> **Exercise 1**: According to the qPCR methods passage, why was quantitative PCR run on a fivefold dilution series of cDNA before the treatments were evaluated?
> **Exercise 2**: In the qPCR methods passage, which instrument performed all qPCR reactions?
> **Exercise 3**: Duplicate word for word the part of the qPCR methods passage that begins at "Using the mean" and stops after "the four methods[28].".

> **Provided passage**:
== Segment start ==
Total RNA was extracted using TRIzol reagent, precipitated using isopropanol, and washed twice with 75% ethanol before being resuspended in nuclease free water. Nanodrop spectrometry was used to ensure RNA integrity, followed by cDNA synthesis with 400 ng total RNA, using the SuperScript III Reverse Transcriptase protocol according to manufacturer’s protocols. cDNA synthesis was followed by quantitative PCR on a fivefold dilution of cDNA, starting at a 1:25 dilution with each primer pair to calculate percent primer efficiency, to check for single melt curve to ensure no primer dimers, and to determine the ideal concentration to evaluate treatments (three technical replicates each). Quantitative PCR gene expression analysis was performed on cDNA of each individual beetle (diluted 1.6 E-3) (n = 5) from each treatment with the six primer pairs. Expression was determined for each candidate gene using the Cq (quantification cycle) value, the number of PCR cycles required to meet a detection threshold. All qPCR reactions were performed with the QuantStudio 3 Real Time PCR System (ThermoFisher Scientific, Waltham, MA) using PowerUp SYBR Green Master Mix (ThermoFisher Scientific, Waltham, MA). PCR reactions were performed (at 50 ℃ for 2 min, 95 ℃ for 2 min, (95 ℃ 1 s, 60 ℃ 30 s) × 40), followed by a melt curve analysis (at 60 ℃ 1 min, 95 ℃ 15 s), and each plate included a no template control for each primer pair.

Stability analysis

Using the mean Cq value for each beetle per primer pair, stability was analyzed using RefFinder, which combines GeNorm, NormFinder, BestKeeper, and the delta-cq method, and produces a final ranking of the potential reference genes based on the geometric mean of the four methods[28].
== Segment end ==
Source data
== Segment start ==
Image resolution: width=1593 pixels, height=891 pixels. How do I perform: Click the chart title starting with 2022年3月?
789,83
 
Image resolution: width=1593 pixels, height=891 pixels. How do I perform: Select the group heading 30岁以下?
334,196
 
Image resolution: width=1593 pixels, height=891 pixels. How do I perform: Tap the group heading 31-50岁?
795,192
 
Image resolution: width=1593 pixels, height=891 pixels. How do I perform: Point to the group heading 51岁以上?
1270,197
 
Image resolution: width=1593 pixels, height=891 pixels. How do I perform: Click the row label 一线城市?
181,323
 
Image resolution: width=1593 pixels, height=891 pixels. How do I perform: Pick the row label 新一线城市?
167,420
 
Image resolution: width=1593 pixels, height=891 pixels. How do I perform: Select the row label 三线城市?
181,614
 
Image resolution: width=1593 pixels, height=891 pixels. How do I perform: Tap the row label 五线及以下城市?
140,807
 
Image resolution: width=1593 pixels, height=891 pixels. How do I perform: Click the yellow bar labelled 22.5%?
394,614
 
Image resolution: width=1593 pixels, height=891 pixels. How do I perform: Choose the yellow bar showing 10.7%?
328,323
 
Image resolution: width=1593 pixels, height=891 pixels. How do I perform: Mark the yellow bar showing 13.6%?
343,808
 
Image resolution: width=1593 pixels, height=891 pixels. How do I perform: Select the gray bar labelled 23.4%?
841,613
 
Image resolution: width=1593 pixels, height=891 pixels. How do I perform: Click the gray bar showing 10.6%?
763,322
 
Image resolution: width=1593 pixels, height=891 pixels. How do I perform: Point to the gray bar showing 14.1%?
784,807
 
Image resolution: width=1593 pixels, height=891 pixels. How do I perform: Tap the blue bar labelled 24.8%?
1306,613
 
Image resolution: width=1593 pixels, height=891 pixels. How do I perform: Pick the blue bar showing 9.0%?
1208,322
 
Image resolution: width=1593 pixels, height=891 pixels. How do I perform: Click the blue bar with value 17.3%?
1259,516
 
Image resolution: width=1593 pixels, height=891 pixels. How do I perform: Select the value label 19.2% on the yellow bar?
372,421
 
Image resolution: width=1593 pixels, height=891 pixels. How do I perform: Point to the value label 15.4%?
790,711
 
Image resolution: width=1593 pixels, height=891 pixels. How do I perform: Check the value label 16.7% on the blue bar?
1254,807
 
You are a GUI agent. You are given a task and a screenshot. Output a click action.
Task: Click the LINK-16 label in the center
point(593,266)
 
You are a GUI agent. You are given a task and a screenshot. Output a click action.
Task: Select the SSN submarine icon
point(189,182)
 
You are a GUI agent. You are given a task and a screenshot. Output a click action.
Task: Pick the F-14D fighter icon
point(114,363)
== Segment end ==
> **Expected answer 1**: The dilution series, which started at 1:25 and was run with each primer pair, served three purposes. It was used to calculate percent primer efficiency and to check for a single melt curve, which ensured there were no primer dimers. It also determined the ideal concentration for evaluating the treatments.

> **Expected answer 2**: The QuantStudio 3 Real Time PCR System (ThermoFisher Scientific, Waltham, MA).

> **Expected answer 3**:
Using the mean Cq value for each beetle per primer pair, stability was analyzed using RefFinder, which combines GeNorm, NormFinder, BestKeeper, and the delta-cq method, and produces a final ranking of the potential reference genes based on the geometric mean of the four methods[28].